Nikolaus erfüllt auch Elternwünsche

Nieder-Roden (eh) ‐ Als „Nikolaus“ sind die Nieder-Röder Pfadfinder seit 30 Jahren unterwegs. Aus einer Aktion für die jungen Pfadfinderkinder ist eine Institution geworden, die von vielen Familien gern in Anspruch genommen wird.

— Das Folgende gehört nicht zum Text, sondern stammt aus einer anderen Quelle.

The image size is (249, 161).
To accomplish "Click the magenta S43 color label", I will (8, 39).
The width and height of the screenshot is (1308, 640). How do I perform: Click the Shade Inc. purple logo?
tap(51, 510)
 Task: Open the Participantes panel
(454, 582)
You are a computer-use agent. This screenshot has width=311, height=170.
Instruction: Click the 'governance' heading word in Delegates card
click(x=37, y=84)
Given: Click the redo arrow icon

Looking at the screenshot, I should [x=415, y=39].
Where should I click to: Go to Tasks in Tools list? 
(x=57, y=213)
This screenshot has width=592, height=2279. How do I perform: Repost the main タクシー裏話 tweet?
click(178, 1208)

Je nach Nachfrage sind am 5. und 6. Dezember acht bis 13 Männer im Weihnachtsmannkostüm unterwegs. Ihr Einsatzbereich beschränkt sich auf Rodgau und Rödermark. „Wir können nicht eine halbe Stunde fahren, um dann zehn Minuten bei den Kindern zu sein“, sagt Jörg Seyffarth, der stellvertretende Vorsitzende der Pfadfinder. Der Verein finanziert mit dem Nikolausdienst seine Jugendarbeit. Interessierte Eltern können unter Tel.: 6698912 einen Termin vereinbaren.

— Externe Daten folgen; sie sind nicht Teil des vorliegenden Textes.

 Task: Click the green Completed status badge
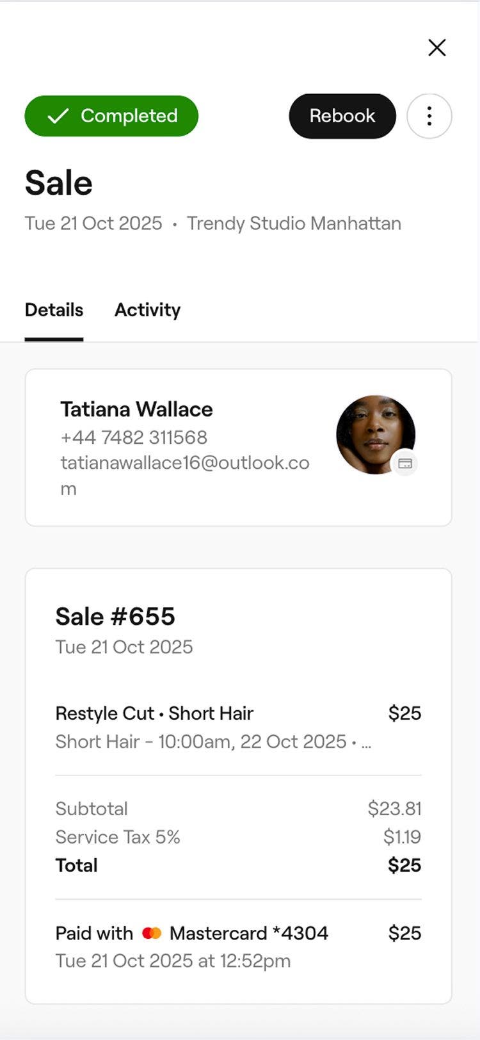[x=111, y=116]
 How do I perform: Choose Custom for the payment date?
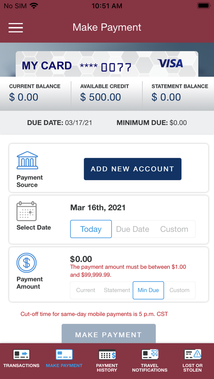pos(174,229)
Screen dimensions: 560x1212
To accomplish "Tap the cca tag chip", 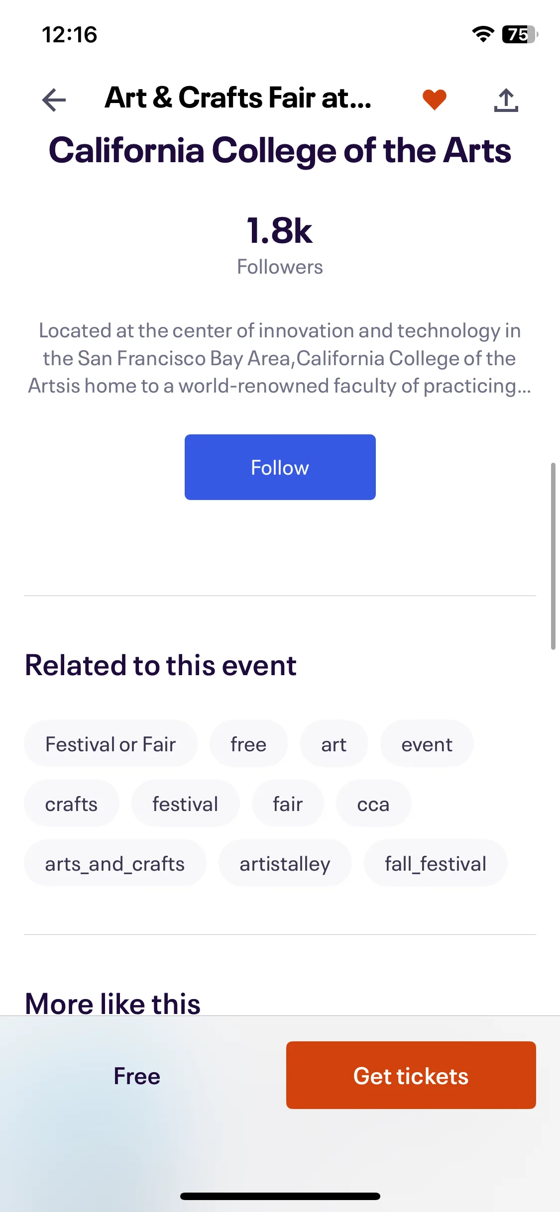I will click(373, 804).
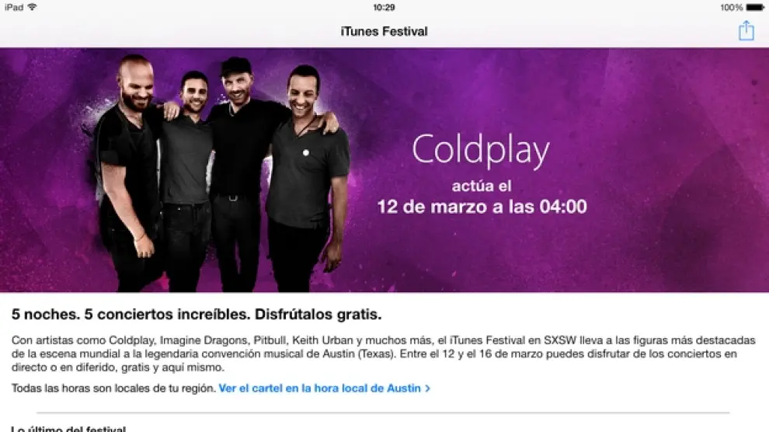Tap the bearded band member on the far left

point(128,172)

Fäller seit 15 Jahren der Nikolaus

Einige der ersten Kinder, zu denen damals der Nikolaus kam, sind schon seit Jahren selbst aktiv. Einer von ihnen ist Horst Fäller, der 1979 noch andächtig zum Nikolaus aufschaute. Inzwischen ist er Vater zweier Kinder. Seit 15 Jahren verkörpert er die adventliche Symbolfigur.

Als Nikolaus wird man mit den unterschiedlichsten Wünschen konfrontiert. Nummer eins auf der Hitliste ist ein Schnuller fürs Kind - wohlgemerkt ein Wunsch, den die Eltern äußern. Aber nicht immer geht er in Erfüllung.

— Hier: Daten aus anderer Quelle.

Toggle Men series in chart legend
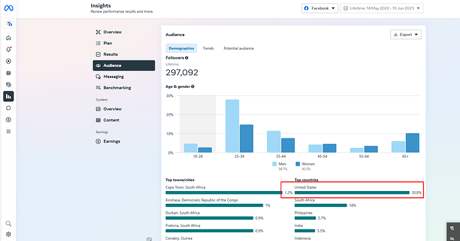Screen dimensions: 460x241 point(279,164)
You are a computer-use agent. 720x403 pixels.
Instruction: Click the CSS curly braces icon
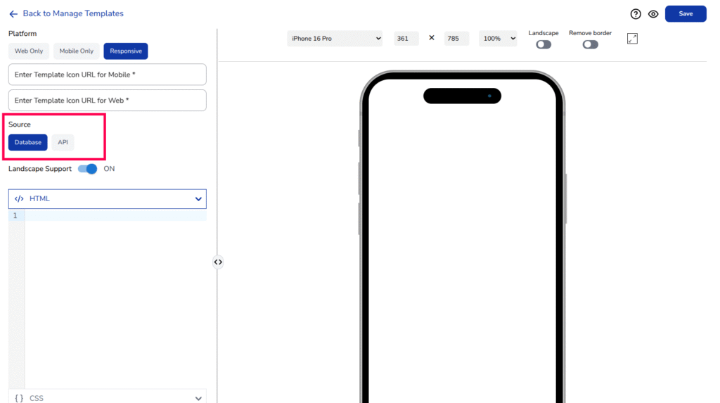(x=19, y=398)
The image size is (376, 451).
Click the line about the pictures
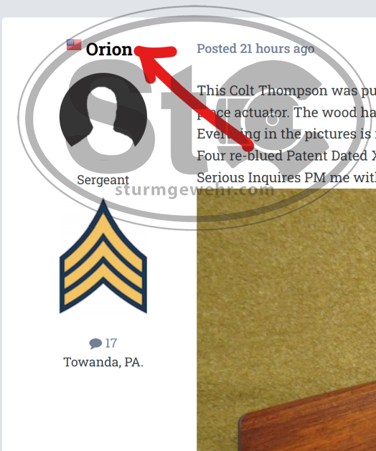(286, 134)
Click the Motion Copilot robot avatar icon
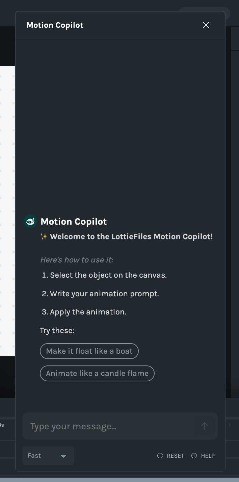The height and width of the screenshot is (482, 239). point(30,221)
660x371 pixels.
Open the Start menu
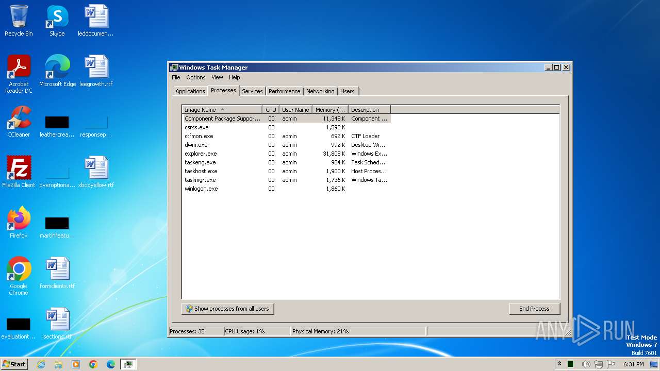click(x=14, y=364)
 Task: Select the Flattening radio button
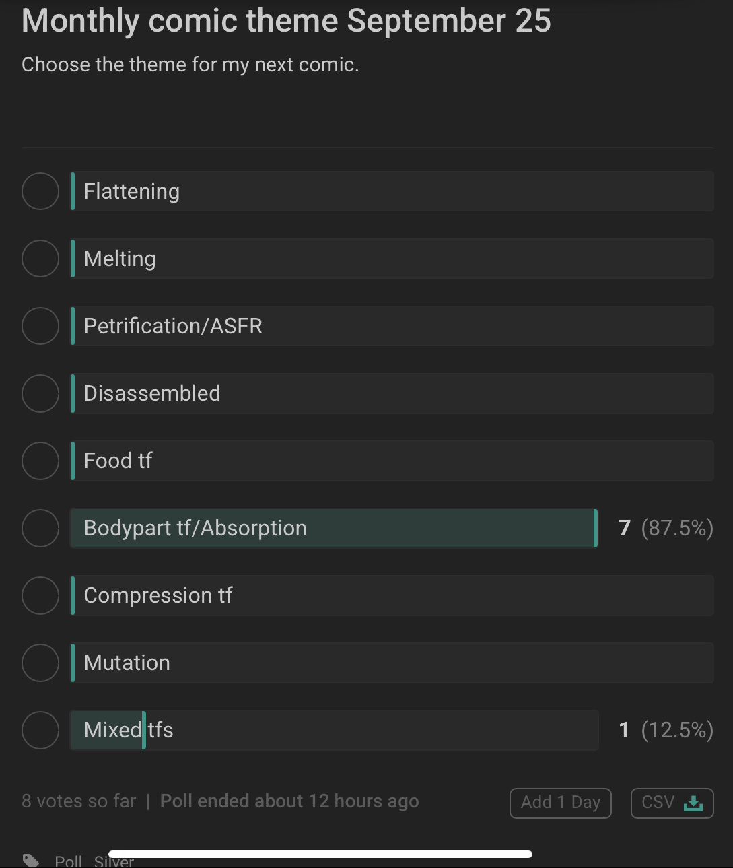(x=40, y=191)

Mit dem heiligen Nikolaus von Myra, einem Bischof aus dem vierten Jahrhundert, haben heutige Nikolausdarsteller meist wenig zu tun. Da machen auch die Pfadfinder in Nieder-Roden keine Ausnahme. Ihre „Nikolause“ sind in der roten Kutte unterwegs, dem traditionellen Gewand des Weihnachtsmanns. Das ist keine neumodische Erfindung: Bereits 1844 wurde der Nikolaus im „Struwwelpeter“ mit orangefarbenem Mantel und Zipfelmütze dargestellt.